**YOUR ASSIGNMENT:** Of the lines in the data below, count the ones holding the string "accomplish", and answer with that number only.
§
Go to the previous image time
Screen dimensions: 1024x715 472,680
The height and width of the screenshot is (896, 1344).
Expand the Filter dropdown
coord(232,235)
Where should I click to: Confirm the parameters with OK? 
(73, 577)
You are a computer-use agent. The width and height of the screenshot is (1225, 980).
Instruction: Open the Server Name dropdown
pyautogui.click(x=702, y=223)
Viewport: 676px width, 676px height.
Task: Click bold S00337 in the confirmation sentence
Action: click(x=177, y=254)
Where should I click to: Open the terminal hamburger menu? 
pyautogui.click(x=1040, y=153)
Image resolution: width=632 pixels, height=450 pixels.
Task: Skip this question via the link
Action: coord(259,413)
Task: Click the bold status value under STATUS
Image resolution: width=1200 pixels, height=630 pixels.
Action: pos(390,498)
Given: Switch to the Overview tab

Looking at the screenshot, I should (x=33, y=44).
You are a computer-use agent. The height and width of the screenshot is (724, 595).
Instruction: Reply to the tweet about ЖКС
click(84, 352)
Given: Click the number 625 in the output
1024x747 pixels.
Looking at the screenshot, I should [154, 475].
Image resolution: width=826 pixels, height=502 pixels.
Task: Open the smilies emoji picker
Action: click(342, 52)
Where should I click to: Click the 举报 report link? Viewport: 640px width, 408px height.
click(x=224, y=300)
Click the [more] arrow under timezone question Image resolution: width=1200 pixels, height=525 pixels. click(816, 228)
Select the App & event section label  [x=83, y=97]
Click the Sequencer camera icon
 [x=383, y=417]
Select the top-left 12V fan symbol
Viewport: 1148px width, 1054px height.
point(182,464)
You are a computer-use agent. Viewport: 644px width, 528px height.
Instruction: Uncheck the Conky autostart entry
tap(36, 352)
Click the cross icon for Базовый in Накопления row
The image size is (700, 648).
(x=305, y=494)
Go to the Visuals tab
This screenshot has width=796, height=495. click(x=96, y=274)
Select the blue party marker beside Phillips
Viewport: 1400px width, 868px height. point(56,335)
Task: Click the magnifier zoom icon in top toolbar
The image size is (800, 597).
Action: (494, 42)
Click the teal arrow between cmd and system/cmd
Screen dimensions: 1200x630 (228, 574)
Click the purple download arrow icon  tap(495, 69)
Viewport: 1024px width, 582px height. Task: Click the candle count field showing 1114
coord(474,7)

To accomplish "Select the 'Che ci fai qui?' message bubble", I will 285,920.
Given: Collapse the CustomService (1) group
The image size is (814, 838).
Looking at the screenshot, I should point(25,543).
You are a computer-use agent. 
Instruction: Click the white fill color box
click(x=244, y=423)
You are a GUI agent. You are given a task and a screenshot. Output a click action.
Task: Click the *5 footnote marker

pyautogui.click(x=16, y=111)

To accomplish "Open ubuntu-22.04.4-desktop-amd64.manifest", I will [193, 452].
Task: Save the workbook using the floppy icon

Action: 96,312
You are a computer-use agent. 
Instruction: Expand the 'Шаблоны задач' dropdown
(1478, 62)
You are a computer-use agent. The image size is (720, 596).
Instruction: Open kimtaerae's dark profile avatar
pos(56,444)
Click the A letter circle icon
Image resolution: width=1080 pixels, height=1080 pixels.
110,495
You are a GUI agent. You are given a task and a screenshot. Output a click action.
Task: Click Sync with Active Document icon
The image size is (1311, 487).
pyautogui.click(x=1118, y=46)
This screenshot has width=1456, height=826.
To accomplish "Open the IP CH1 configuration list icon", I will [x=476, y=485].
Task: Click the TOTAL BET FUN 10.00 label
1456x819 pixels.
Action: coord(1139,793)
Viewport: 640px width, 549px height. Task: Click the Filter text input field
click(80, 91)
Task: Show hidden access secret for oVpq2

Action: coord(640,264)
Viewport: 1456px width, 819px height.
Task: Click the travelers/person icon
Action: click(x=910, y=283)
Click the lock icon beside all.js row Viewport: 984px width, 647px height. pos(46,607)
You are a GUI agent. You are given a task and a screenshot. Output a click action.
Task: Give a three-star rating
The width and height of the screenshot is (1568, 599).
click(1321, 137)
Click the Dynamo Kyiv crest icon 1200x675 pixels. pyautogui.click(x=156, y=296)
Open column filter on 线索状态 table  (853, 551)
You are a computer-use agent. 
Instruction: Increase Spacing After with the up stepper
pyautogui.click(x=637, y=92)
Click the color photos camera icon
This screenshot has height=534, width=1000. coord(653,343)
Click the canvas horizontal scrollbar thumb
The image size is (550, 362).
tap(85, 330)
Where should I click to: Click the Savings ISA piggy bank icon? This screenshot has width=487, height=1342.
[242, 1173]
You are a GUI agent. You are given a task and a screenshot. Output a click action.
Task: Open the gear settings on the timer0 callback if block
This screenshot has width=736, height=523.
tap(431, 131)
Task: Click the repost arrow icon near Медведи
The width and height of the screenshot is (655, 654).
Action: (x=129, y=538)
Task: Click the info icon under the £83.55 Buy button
§
**TASK SOLUTION:** 3